» **EXTRACTED TEXT**:
——————

There was once a boy named Fred with a secret dream to be a lawyer. They were people who helped fix problems, he heard, and his southern town had lots of problems. He kept his dream to himself because young boys with his color skin in the 1930s never grew up to be lawyers. But his mother, a widow who cleaned houses, taught her five children they could be anything if they did three things: keep Christ first, stay in school, and stay out of trouble. 

So Fred worked hard to earn his law degree, even traveling to a faraway state where a school would accept him despite his skin color. Fresh out of law school and back home, he got a call one Friday afternoon. It was Rosa Parks. That morning she had been arrested for her quiet protest – refusing to move to the back of the bus because of her skin color, and she asked 24-year-old Fred to be her lawyer. All weekend he sat in a living room with a few friends plotting out what had to happen surrounding the trial and, from that, the Montgomery Bus Boycott took shape. They needed a leader to help motivate the African American community in town and someone in the living room suggested their Reverend, a young man named Martin. He could move people with his words, they said. Mrs. Parks’ trial commenced Monday along with the planned bus boycott, which lasted not one day, but 388. The young Reverend, Martin Luther King Jr., motivated the people while Fred provided the legal guidance.

——————

» **EXTRACTED DATA**:
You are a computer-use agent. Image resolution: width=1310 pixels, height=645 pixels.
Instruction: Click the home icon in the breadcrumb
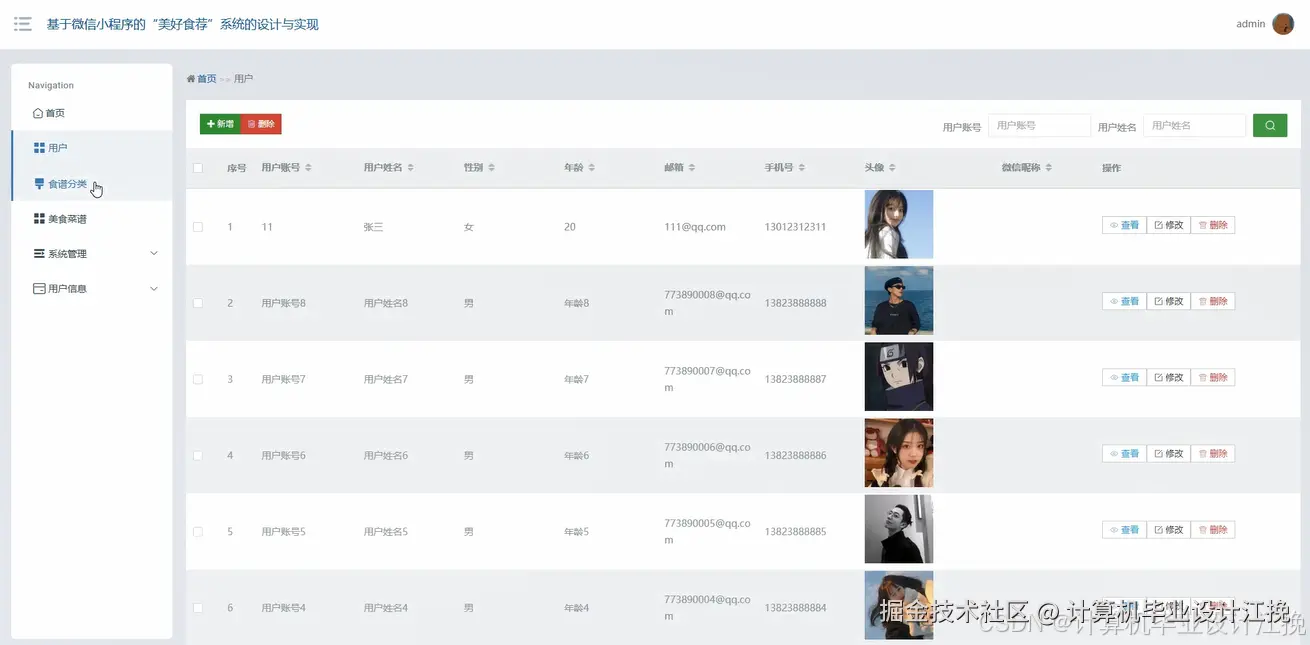(x=191, y=79)
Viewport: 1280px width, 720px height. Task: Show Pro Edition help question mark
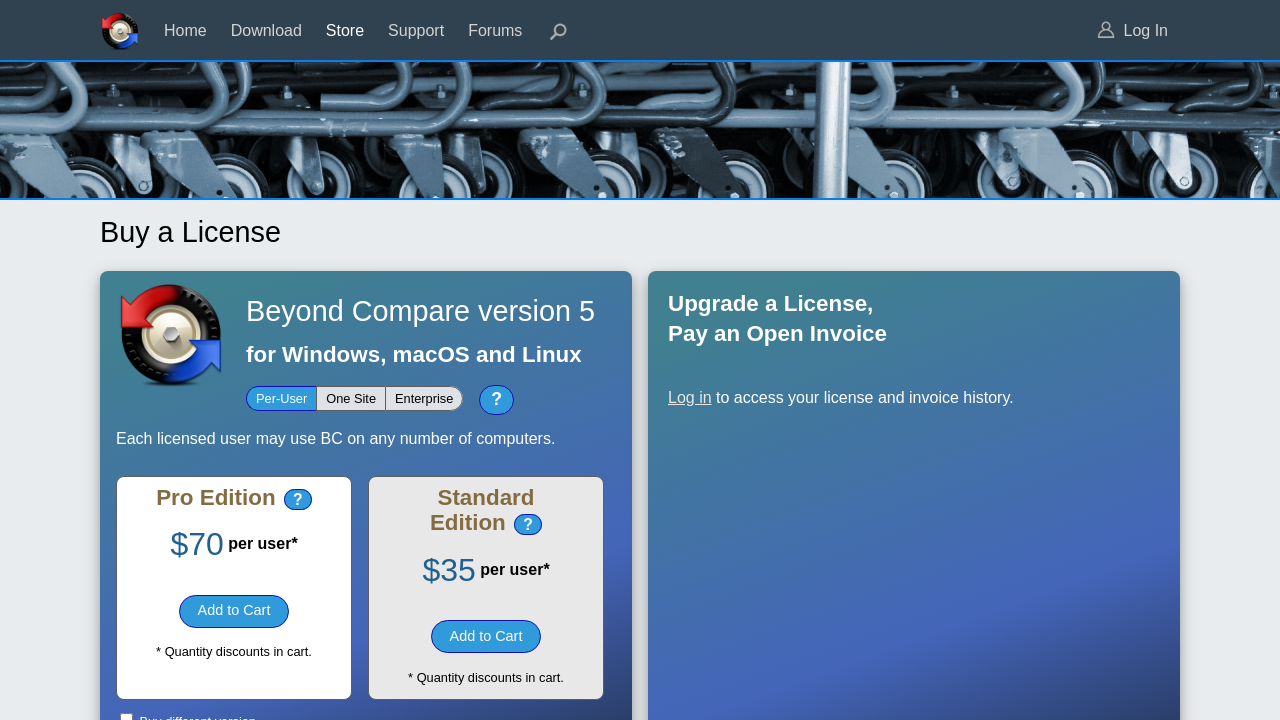[x=298, y=500]
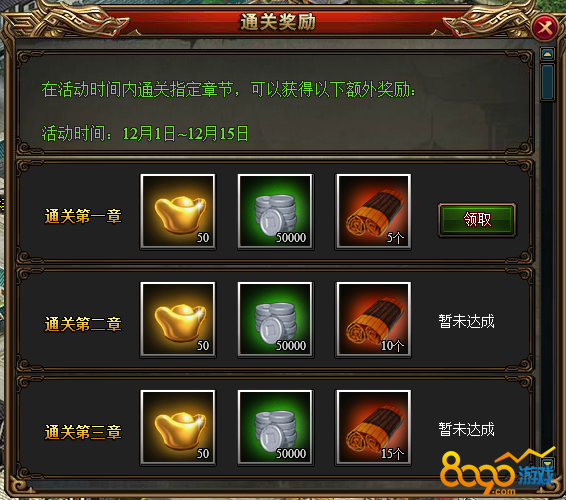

——————

» **THE TASK**: Give again, word for word, the part of the account of Fred's path to law from "There was once" through "out of trouble.".

» **EXERCISE OUTPUT**:
There was once a boy named Fred with a secret dream to be a lawyer. They were people who helped fix problems, he heard, and his southern town had lots of problems. He kept his dream to himself because young boys with his color skin in the 1930s never grew up to be lawyers. But his mother, a widow who cleaned houses, taught her five children they could be anything if they did three things: keep Christ first, stay in school, and stay out of trouble.